Nel nostro piccolo, come sito, stiamo dando informazioni sulla situazione isolana sulle cautele e prevenzioni che sono state adottate, ma non rinunciamo ad approfondire questioni molto importanti come l’Europa in panne, i problemi dell’economia e del lavoro che subiranno dopo questa terribile esperienza un inevitabile calo in Italia e nella nostra isola. E ci chiediamo quali possano essere gli strumenti più utili per parare il colpo. Quesiti ai quali tutti dobbiamo cercare di dare un contributo.
Quello che mi spaventa di più in questi giorni, però, è la totale o quasi scomparsa dalla comunicazione ufficiale di notizie che riguardino altri problemi che pure ci toccano da vicino: le guerre ai nostri confini, l’emigrazione, la sostenibilità del nostro sistema produttivo, il numero crescente di poveri che sommano alla loro precedente precarietà un ulteriore e imprevisto default, i danni economici che sconteremo, la crisi turistica che sarà devastante anche per Ponza.
Ho la sensazione che vivendo nella tempesta ancora non ci rendiamo conto della vastità dello sconvolgimento. Mai come in questo periodo la comunicazione, storicamente sempre condizionata dal potere di turno, è diventata monocorde, limitata, incompleta, deficitaria di notizie e di dati dei quali pure necessitiamo per cercare di orientarci nel momento che viviamo.
Assistiamo anche nei talk show a “visioni” monocordi, e non vediamo più un dibattito dove si possano confrontare opinioni diverse. Anche ad una visione spaventata e superficiale sembra di assistere sempre allo stesso film. Siamo passati da “non sono d’accordo con quello che dici, ma darei la vita perché tu possa dirlo” a “se non sei d’accordo non ti do la possibilità di esprimere la tua opinione”. Questo ha a che fare, non so se ce lo ricordiamo più, con la libertà di stampa tutelata, tra l’altro, dall’articolo 21 della nostra Costituzione.
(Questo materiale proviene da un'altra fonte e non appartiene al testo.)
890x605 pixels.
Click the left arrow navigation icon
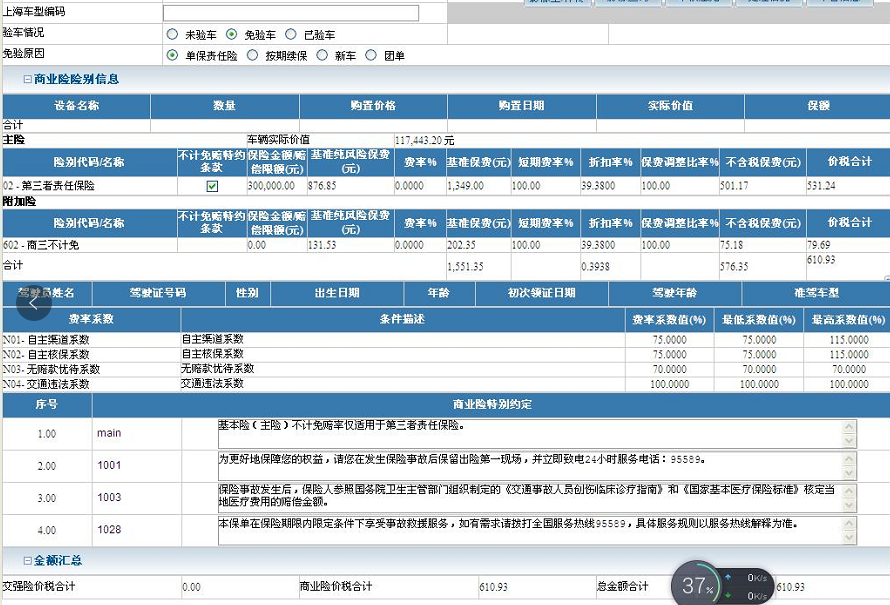pos(33,302)
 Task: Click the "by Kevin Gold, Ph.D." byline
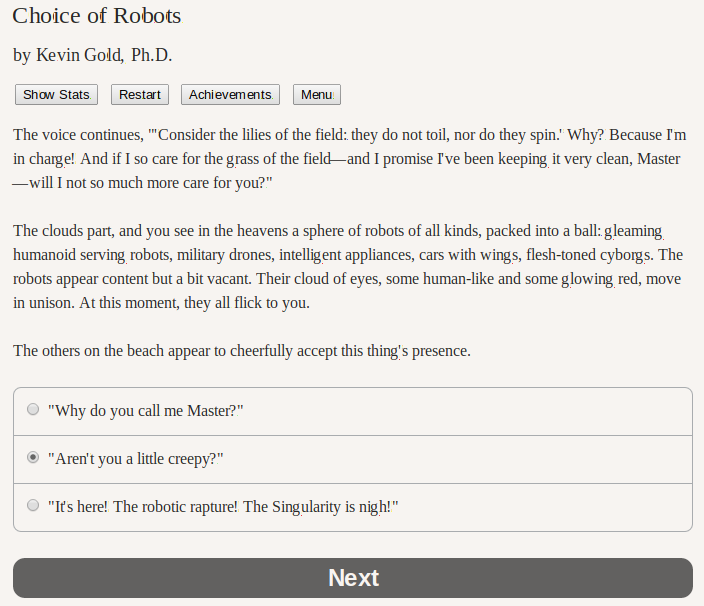99,55
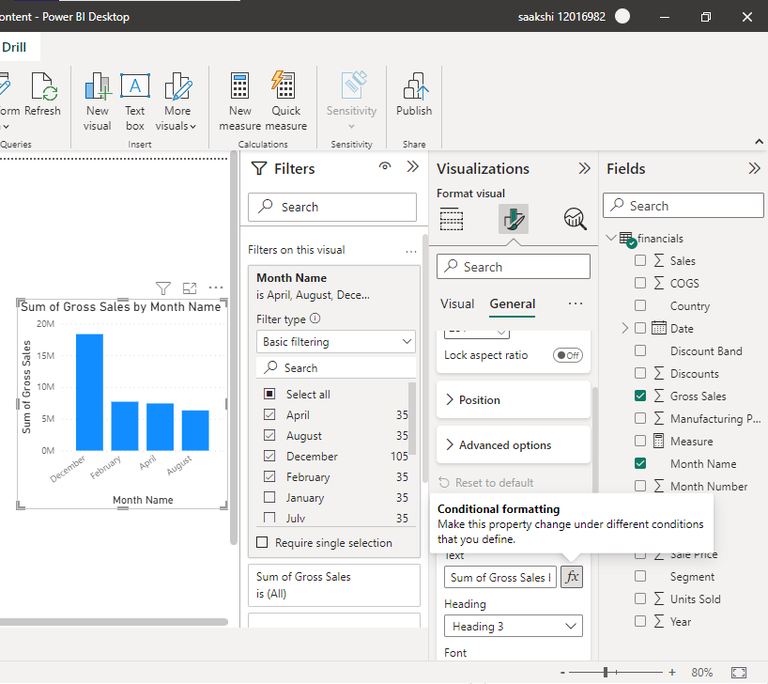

Qualche barlume di diversità lo si può cogliere in alcuni siti, o trasmissioni private, nei quali aspetti per niente approfonditi nei mass media ufficiali, vengono trattati e analizzati. In tutto questo, poi, sta venendo fuori l’idea, pericolosissima per la nostra stessa libertà, che per avere informazioni corrette bisogna rivolgersi solo, è stato scritto, ai professionisti della comunicazione, e tutto questo per evitare le fake news.
Ora sono almeno venti anni che attraverso i social ognuno esprime liberamente anche se spesso inopportunamente quello che gli passa per la testa, senza per questo suscitare scandalo. Lo stesso Umberto Eco ci ricordava “i social danno voce agli imbecilli”, e può essere anche vero, ma tocca a noi valutare e scegliere liberamente a chi dare credito e non ad una apposita commissione.
Anche perché quelle che si rivelano come fake news nelle quali sono ravvisati dei reati ci pensa il codice penale.